What you will do
Tell how many lines in the data below include the word "WIRELESS". The answer is the number only.

===== Records shown

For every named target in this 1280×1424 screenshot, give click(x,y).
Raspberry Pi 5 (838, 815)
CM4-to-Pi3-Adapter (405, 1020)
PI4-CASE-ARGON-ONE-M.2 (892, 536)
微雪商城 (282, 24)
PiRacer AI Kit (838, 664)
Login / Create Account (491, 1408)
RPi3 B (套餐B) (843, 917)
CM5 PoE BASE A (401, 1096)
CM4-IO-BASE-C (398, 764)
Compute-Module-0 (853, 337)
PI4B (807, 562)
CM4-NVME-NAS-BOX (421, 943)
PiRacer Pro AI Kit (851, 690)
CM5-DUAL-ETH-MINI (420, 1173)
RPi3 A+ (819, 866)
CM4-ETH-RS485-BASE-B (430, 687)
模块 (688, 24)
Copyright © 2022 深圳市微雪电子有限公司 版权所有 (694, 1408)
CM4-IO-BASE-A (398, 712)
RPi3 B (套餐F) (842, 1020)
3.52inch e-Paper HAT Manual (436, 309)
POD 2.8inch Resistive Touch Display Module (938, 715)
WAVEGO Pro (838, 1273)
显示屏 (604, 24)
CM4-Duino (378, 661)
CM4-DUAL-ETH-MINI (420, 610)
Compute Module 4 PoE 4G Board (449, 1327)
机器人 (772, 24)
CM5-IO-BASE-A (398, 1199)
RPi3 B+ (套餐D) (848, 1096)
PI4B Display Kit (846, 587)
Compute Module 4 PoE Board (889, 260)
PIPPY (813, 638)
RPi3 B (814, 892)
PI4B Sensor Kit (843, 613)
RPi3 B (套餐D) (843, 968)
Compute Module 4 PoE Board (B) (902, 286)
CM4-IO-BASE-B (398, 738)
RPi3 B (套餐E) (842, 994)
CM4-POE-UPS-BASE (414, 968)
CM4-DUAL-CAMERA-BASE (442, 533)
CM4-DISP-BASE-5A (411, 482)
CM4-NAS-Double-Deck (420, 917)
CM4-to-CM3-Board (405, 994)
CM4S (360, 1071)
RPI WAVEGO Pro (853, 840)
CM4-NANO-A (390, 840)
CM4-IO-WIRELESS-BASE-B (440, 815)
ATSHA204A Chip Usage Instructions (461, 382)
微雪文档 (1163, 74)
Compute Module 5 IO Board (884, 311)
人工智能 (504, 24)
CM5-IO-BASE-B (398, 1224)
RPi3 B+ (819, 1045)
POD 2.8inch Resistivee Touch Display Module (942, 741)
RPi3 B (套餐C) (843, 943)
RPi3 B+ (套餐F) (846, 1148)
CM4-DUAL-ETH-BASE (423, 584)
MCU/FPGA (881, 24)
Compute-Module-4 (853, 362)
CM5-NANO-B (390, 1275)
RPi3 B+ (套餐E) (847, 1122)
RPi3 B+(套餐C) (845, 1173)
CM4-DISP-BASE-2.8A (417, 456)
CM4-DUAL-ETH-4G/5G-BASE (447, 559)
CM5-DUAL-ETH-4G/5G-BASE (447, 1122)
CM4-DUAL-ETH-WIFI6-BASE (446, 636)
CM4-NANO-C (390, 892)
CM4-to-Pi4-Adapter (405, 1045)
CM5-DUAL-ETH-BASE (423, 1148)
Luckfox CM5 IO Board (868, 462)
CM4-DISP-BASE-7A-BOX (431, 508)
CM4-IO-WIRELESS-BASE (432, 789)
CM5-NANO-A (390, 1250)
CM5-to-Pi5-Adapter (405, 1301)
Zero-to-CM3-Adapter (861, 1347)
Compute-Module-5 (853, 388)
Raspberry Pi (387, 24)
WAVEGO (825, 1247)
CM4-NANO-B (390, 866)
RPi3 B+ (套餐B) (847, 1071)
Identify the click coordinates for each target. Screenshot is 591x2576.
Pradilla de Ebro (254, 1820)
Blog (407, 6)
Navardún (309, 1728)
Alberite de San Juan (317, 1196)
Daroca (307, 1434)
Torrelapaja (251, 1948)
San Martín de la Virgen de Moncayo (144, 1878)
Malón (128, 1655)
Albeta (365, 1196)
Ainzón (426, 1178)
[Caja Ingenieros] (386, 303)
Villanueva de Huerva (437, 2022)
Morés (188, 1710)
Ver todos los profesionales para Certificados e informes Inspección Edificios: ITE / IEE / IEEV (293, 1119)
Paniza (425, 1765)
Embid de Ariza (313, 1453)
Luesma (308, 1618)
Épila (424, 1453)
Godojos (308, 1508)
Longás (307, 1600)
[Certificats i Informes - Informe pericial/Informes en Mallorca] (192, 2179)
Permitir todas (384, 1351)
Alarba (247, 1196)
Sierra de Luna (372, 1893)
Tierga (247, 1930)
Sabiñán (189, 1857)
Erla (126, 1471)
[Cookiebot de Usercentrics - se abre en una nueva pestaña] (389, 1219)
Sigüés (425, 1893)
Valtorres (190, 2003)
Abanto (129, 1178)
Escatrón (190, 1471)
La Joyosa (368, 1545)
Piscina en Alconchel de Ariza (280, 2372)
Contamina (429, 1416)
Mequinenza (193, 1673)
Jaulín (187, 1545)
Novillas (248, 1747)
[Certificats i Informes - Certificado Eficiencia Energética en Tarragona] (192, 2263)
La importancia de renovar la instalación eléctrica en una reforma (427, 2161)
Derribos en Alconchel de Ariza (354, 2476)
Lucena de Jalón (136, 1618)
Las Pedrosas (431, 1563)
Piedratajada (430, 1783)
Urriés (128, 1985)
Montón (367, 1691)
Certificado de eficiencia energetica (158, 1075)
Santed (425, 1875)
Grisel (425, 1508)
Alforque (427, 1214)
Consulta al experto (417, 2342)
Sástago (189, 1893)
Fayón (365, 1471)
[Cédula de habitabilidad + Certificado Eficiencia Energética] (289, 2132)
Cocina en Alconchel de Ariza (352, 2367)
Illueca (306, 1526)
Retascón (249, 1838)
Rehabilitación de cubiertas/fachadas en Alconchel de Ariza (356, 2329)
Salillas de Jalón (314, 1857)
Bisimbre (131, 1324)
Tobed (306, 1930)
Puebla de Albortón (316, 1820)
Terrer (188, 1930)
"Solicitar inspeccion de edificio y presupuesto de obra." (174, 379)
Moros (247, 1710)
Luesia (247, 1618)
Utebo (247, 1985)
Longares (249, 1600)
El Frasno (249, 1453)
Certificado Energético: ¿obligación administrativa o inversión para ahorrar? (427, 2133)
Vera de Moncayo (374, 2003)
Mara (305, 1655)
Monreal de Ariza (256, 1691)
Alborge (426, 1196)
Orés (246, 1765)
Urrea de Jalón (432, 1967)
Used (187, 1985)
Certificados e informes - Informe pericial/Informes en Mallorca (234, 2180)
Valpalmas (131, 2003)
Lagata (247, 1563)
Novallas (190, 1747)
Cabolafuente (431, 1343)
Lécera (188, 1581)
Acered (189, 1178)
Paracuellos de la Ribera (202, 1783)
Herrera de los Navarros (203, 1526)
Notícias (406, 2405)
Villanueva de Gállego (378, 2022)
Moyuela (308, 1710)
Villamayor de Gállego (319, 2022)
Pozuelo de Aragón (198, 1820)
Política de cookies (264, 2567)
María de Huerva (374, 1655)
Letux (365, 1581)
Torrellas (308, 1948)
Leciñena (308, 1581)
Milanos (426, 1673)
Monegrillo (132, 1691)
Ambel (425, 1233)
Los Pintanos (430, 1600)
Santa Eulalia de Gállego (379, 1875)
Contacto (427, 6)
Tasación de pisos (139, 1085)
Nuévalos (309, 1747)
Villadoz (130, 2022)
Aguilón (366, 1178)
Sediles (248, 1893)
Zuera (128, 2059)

==========

Reply to the exercise
2